- PROBLEM TO SOLVE:
Pictures are not part of the answer. Return the lines from the one containing "Given: Remove condition" through the end of the data, both included, exactly as they appear.

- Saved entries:
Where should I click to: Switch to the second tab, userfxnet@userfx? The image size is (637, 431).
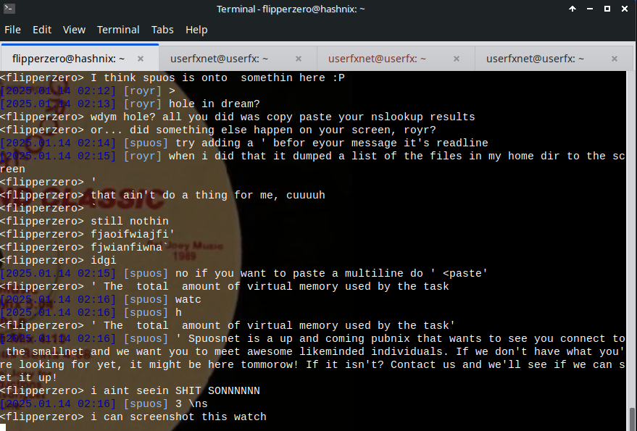tap(219, 59)
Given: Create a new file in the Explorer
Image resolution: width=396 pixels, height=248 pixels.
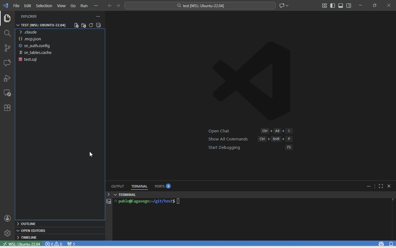Looking at the screenshot, I should 76,25.
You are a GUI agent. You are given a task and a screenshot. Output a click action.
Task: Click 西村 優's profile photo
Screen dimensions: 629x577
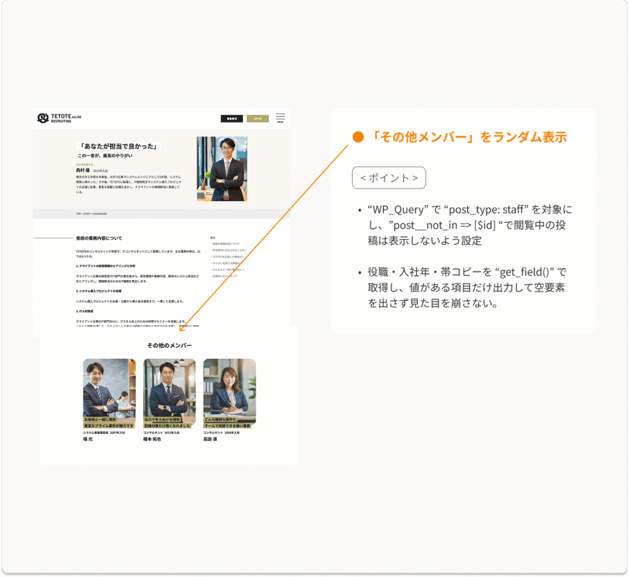click(x=222, y=168)
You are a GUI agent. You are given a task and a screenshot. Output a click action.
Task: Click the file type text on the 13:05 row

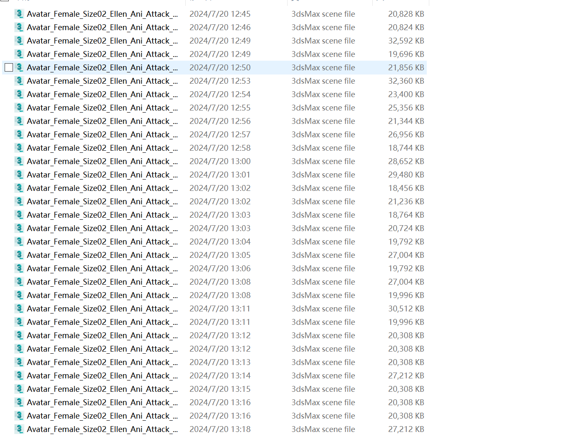point(323,255)
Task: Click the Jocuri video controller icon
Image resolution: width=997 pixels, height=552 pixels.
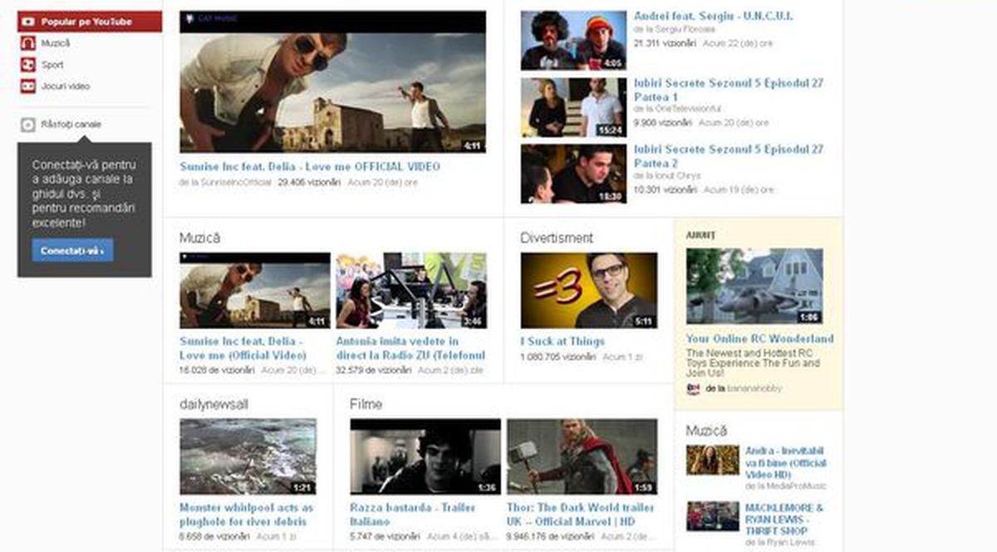Action: [26, 86]
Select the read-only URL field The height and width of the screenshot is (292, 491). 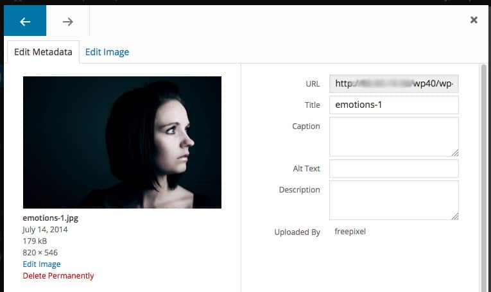(x=393, y=84)
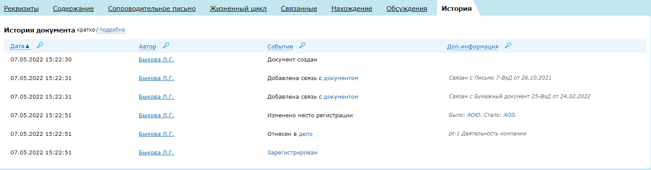Sort by the Доп.информация column header

pyautogui.click(x=473, y=46)
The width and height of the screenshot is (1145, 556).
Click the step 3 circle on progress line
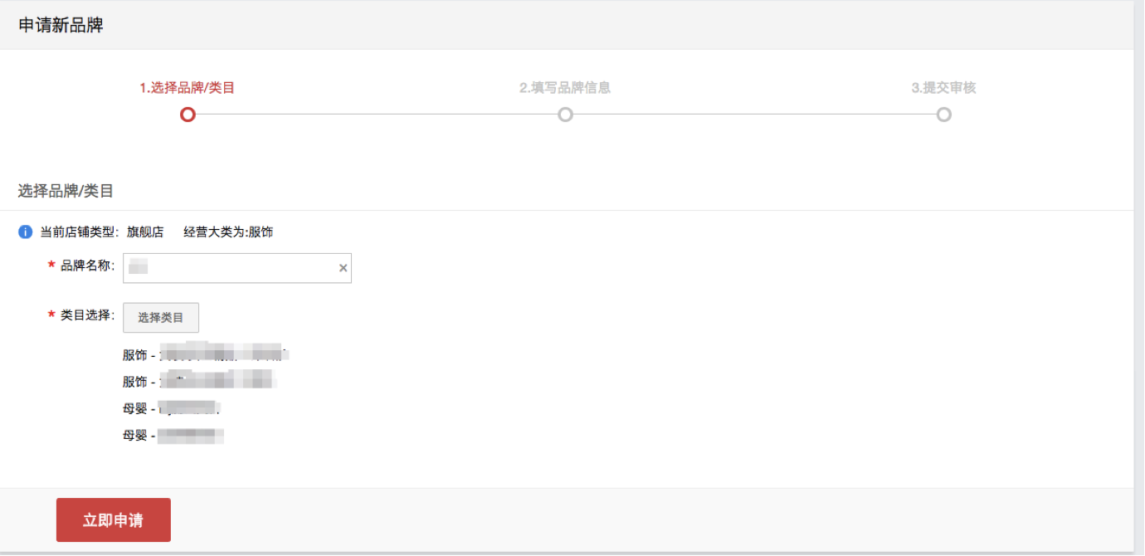(x=943, y=115)
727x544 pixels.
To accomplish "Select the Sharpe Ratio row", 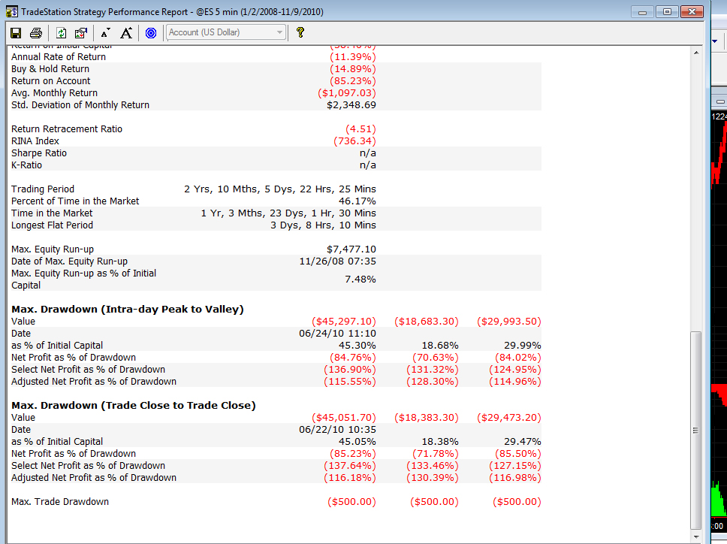I will tap(274, 153).
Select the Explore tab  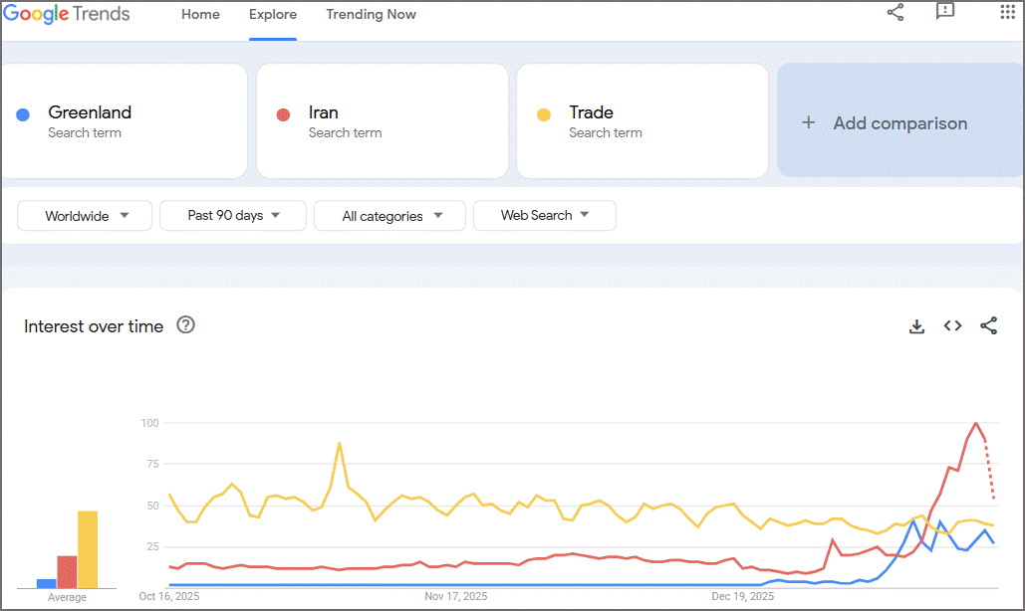pyautogui.click(x=273, y=14)
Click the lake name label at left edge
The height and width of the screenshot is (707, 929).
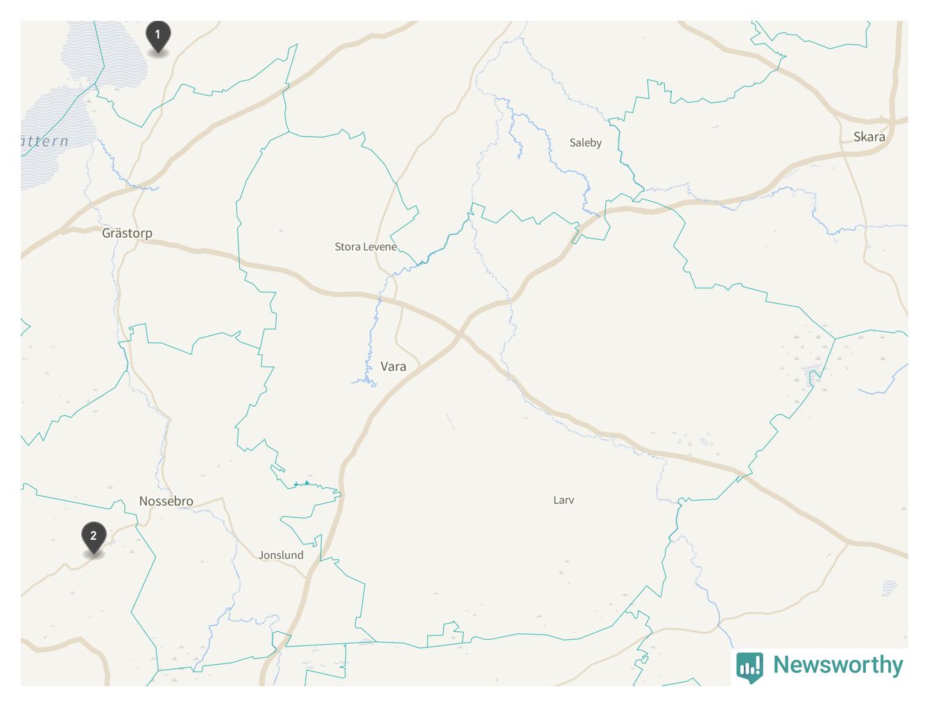[x=44, y=141]
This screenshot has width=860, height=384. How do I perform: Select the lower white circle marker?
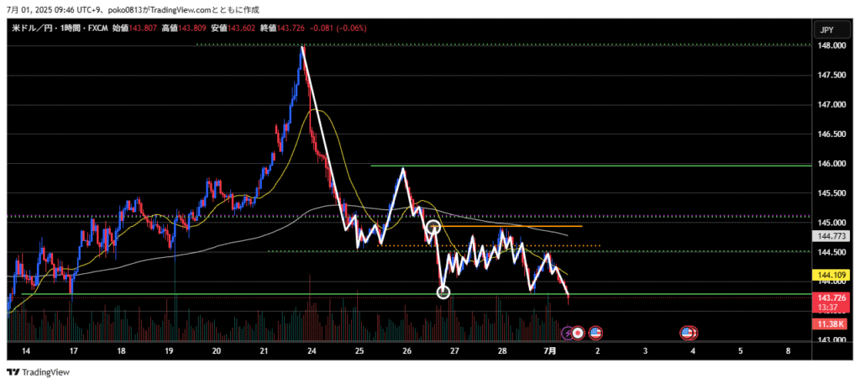443,292
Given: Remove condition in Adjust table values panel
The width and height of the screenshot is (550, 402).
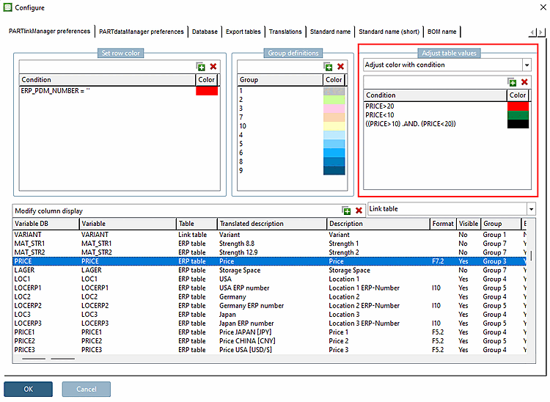Looking at the screenshot, I should tap(524, 82).
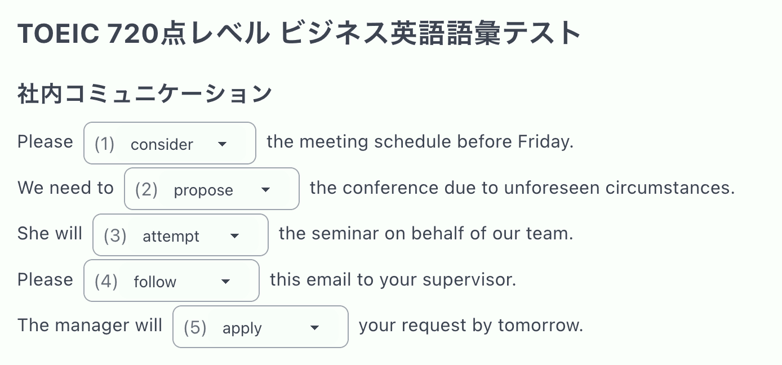Image resolution: width=782 pixels, height=365 pixels.
Task: Open dropdown (2) showing 'propose'
Action: coord(211,189)
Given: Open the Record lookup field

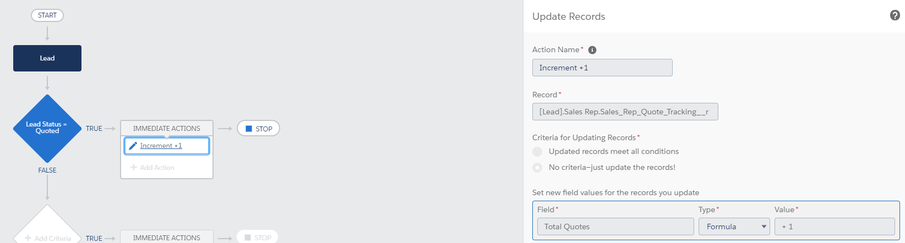Looking at the screenshot, I should pyautogui.click(x=625, y=112).
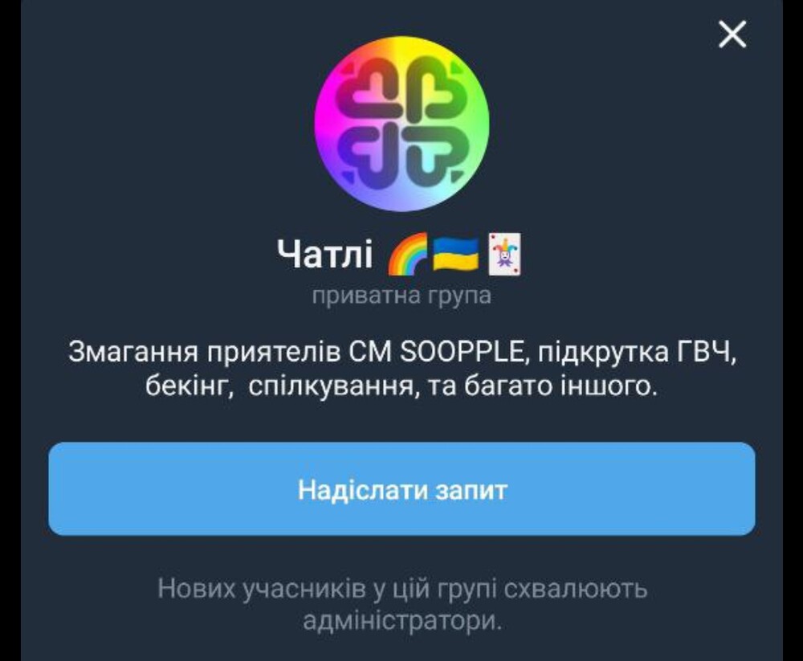Click the admin approval notice text
This screenshot has height=661, width=803.
click(402, 605)
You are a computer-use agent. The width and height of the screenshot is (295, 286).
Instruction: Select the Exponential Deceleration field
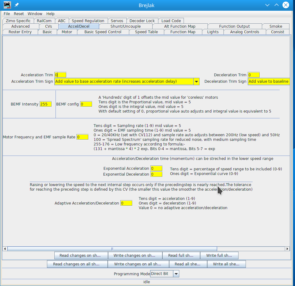pyautogui.click(x=156, y=174)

- PROBLEM SOLUTION:
Given: Remove condition in Adjust table values panel
The width and height of the screenshot is (550, 402).
Looking at the screenshot, I should tap(524, 82).
Image resolution: width=782 pixels, height=365 pixels.
Task: Open dropdown (2) showing 'propose'
Action: coord(211,189)
Given: Open the Record lookup field

Looking at the screenshot, I should pyautogui.click(x=625, y=112).
Click the admin approval notice text
This screenshot has height=661, width=803.
click(402, 605)
You are a computer-use agent. The width and height of the screenshot is (295, 286).
Instruction: Select the Exponential Deceleration field
pyautogui.click(x=156, y=174)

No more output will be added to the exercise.